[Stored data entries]
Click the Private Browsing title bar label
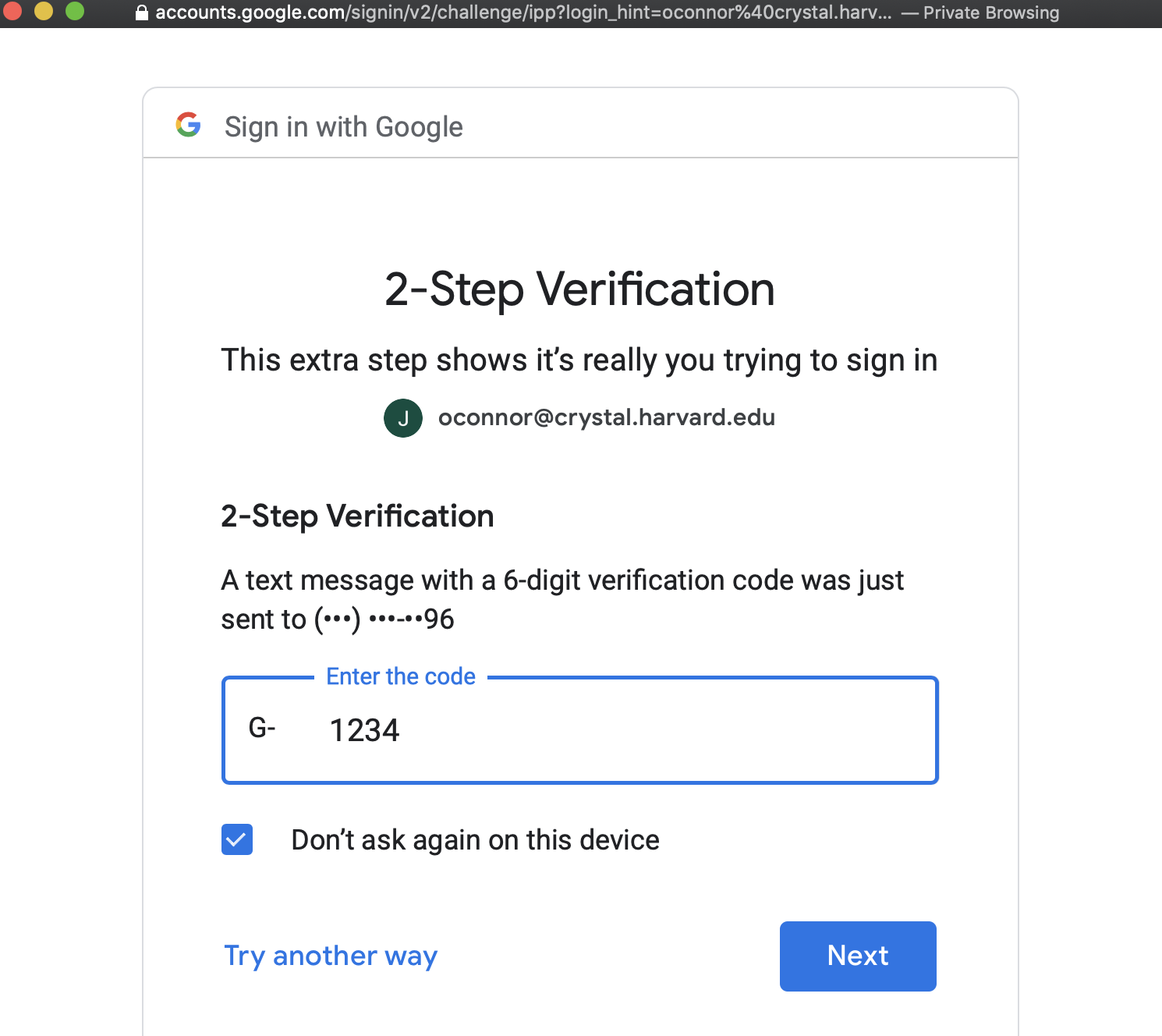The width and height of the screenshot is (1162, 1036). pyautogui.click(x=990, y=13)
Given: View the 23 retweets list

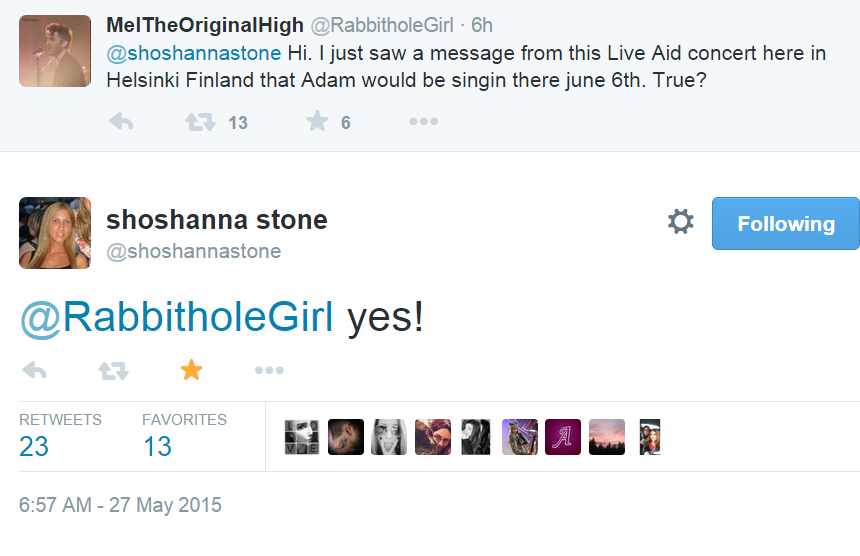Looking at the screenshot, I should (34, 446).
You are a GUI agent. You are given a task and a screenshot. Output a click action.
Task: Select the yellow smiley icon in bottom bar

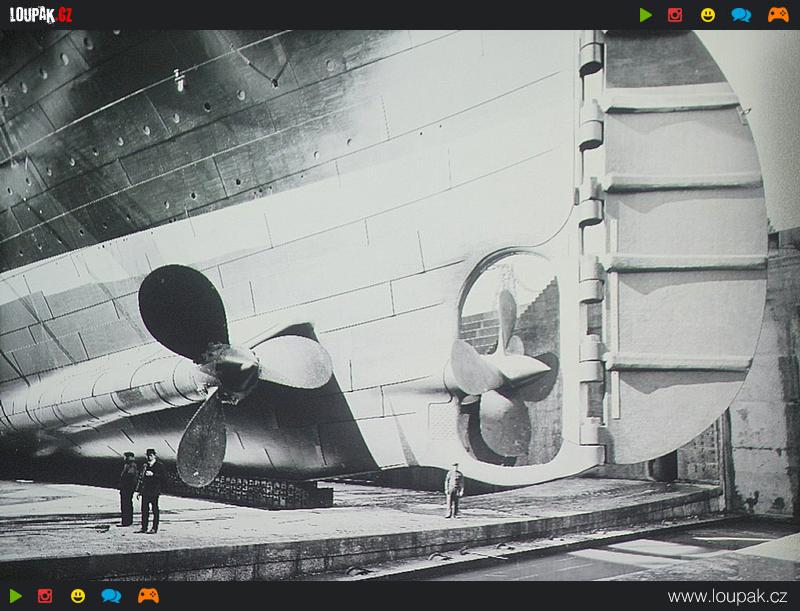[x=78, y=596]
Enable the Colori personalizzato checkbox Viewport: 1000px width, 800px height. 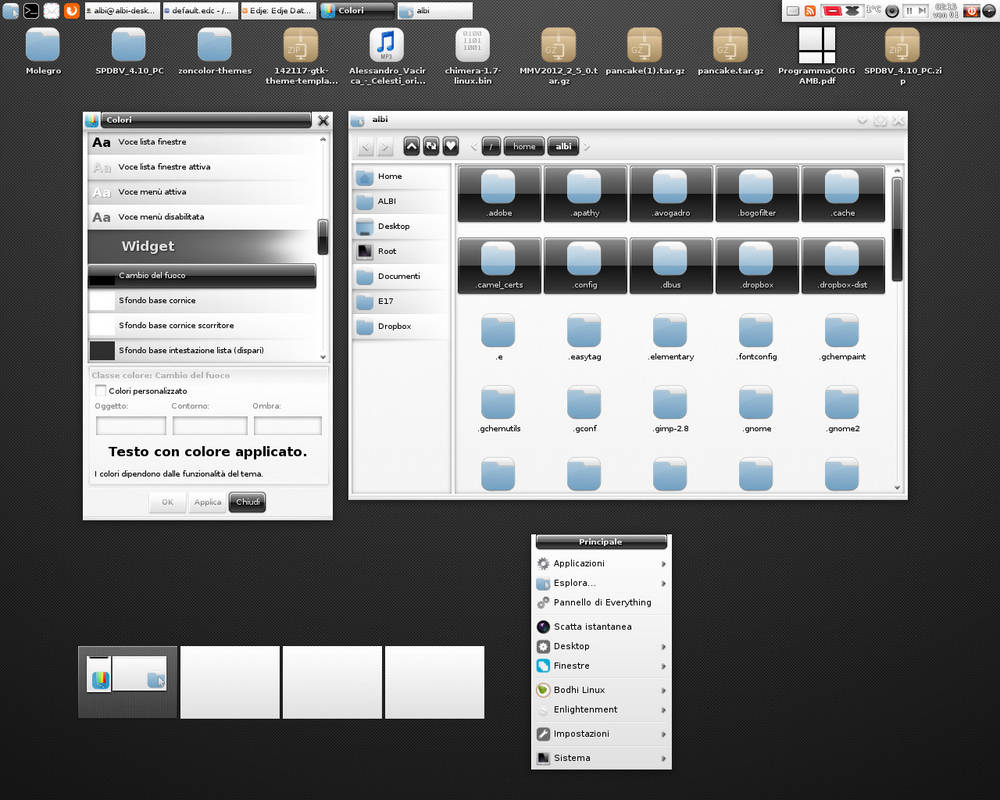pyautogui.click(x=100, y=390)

* [What is expected]: What is needed is a word-for-word copy of the lines from the start of the data to the line with "You are a GUI", inclusive, with no pictures in it.

* [Expected output]:
Click the Private Browsing title bar label
The width and height of the screenshot is (1162, 1036). pyautogui.click(x=990, y=13)
Given: View the 23 retweets list

Looking at the screenshot, I should (34, 446).
You are a GUI agent. You are given a task and a screenshot. Output a click action.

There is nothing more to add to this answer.